Cambridge Folk Festival
One of the premier music events in Europe and one of the longest running and most famous folk festivals in the world.
Cambridge Folk Festival has become hugely popular attracting around fourteen thousand people, many of whom return year after year. The Festival is renowned for its eclectic mix of music and a wide definition of what might be considered folk.
The story began in autumn 1964 when Cambridge City Council decided to hold a music festival the next summer. They approached local firefighter and political activist Ken Woollard who was a regular attender at the newly formed Cambridge Folk Club.

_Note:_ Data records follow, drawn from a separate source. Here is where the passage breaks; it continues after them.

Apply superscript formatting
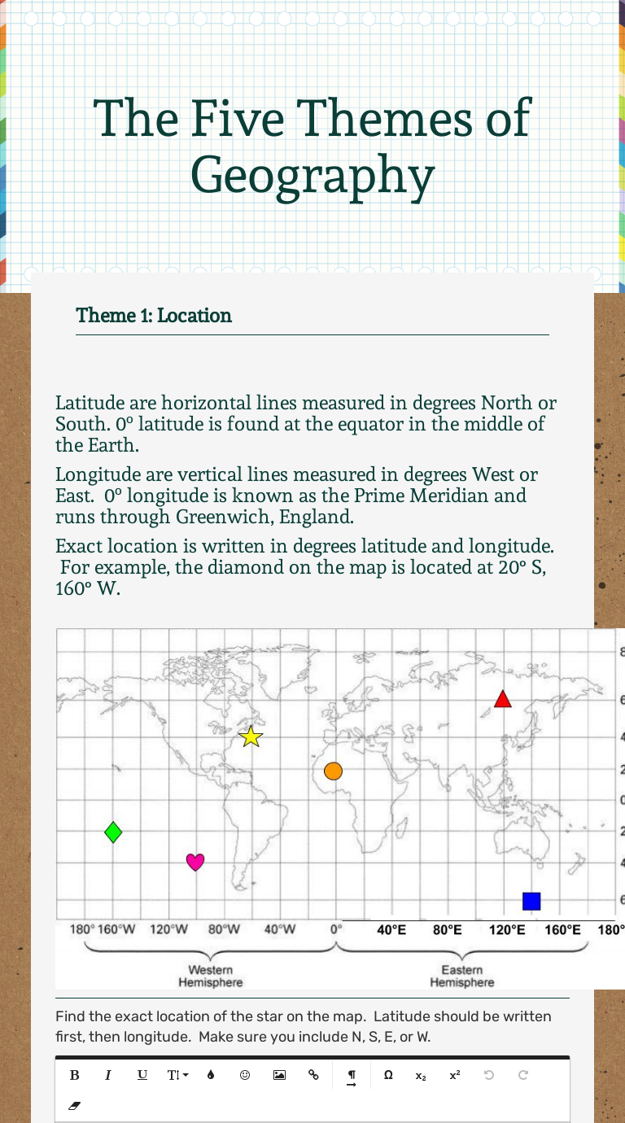This screenshot has width=625, height=1123. (455, 1075)
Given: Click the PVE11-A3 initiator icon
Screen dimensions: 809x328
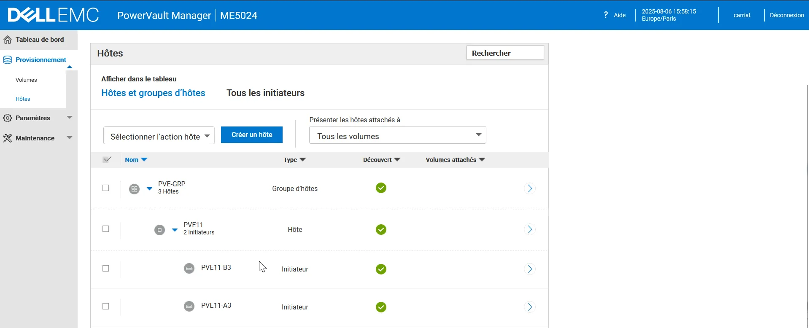Looking at the screenshot, I should [189, 306].
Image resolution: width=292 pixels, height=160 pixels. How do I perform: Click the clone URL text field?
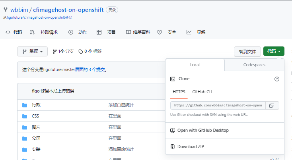click(x=218, y=105)
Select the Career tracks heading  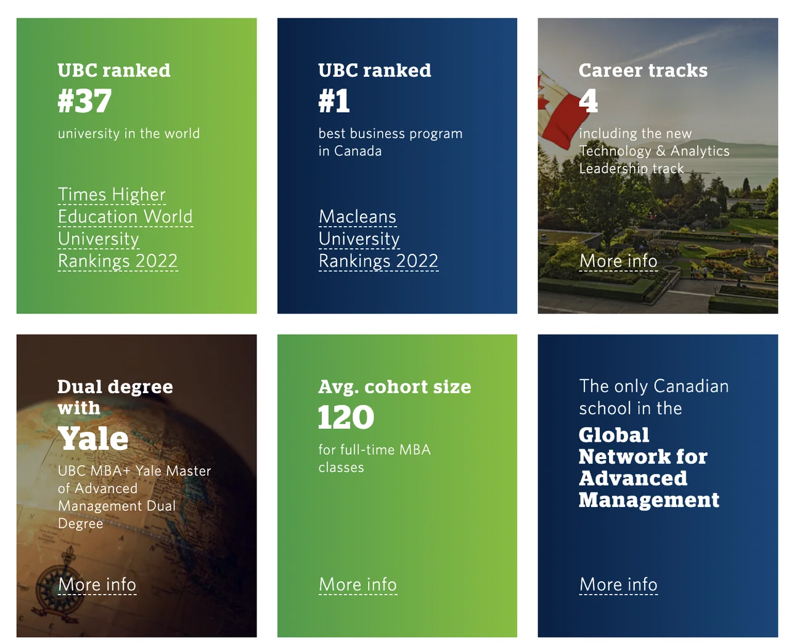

Ken wanted a festival that preserved the values of the fast evolving folk club movement and expressed his socialist ideals, one which covered a wide spectrum of music, and most importantly had a friendly family atmosphere.

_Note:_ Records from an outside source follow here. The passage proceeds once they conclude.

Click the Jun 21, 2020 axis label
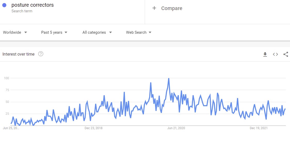The image size is (290, 141). (176, 128)
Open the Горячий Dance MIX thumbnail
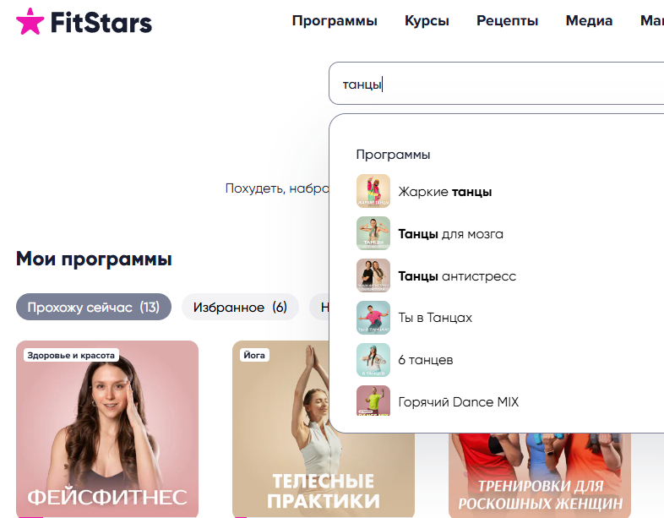 (x=373, y=401)
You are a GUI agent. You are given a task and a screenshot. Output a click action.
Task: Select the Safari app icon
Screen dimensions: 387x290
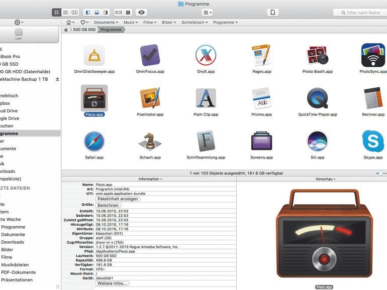(x=94, y=141)
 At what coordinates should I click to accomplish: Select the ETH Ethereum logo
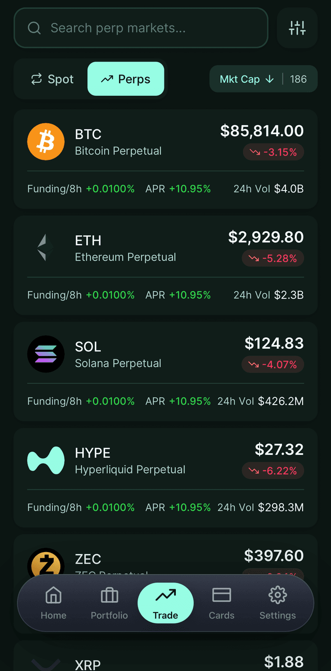click(x=46, y=248)
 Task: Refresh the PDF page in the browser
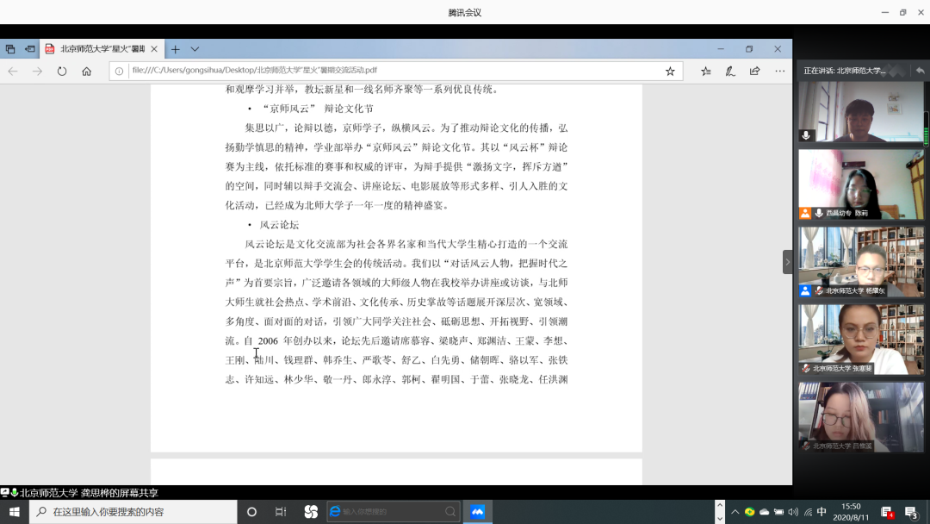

The first Festival sold one thousand four hundred tickets and almost broke even. Squeezed in as a late addition to the bill was a young Paul Simon who had just released I Am A Rock.
To this day the Festival embodies the same philosophy from the early days, while it has grown into a major international event.

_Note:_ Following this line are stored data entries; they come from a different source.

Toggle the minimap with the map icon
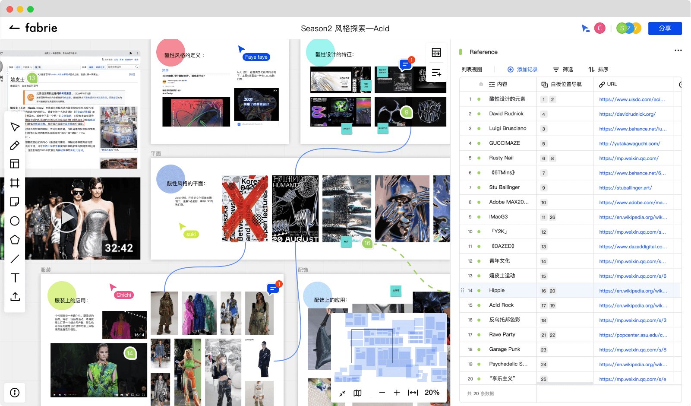This screenshot has width=691, height=406. point(357,393)
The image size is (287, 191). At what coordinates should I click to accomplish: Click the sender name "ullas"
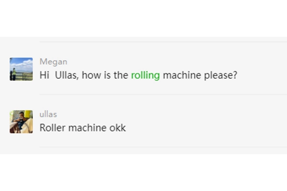[48, 114]
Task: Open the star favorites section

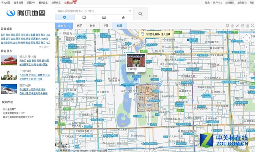Action: pyautogui.click(x=124, y=18)
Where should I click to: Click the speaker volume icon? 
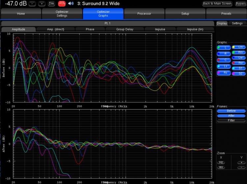coord(71,4)
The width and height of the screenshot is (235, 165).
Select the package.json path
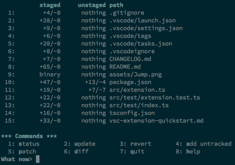tap(130, 82)
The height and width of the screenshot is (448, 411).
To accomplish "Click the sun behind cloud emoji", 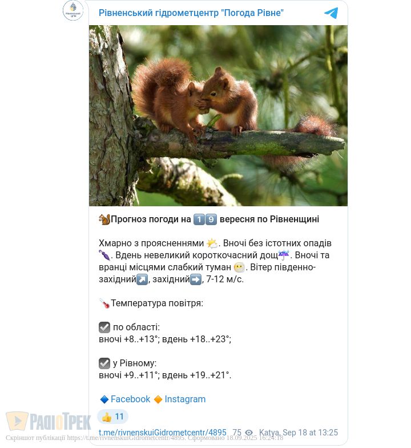I will tap(212, 243).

There, in addition to invited artists, members of the audience including some well known names get up and perform. Indeed very often the real stars are not the booked acts but the audience themselves, who create their own music in sessions in the bars and long into the evenings in the campsite.
Acclaim for the Festival has grown in recent years and there have been a number of award nominations. The Festival regularly receives excellent press coverage and reviews in both the national and local press. BBC Radio 2 have broadcast extensive coverage of the Festival for a number of years. BBC 4 have previously televised the Festival, it is now being televised on Sky Arts.
Cambridge Folk Festival presents City Roots, a Festival taking place in February 2017 which embraces the spirit of the Festival, strengthening the link between folk and roots music and the City of Cambridge.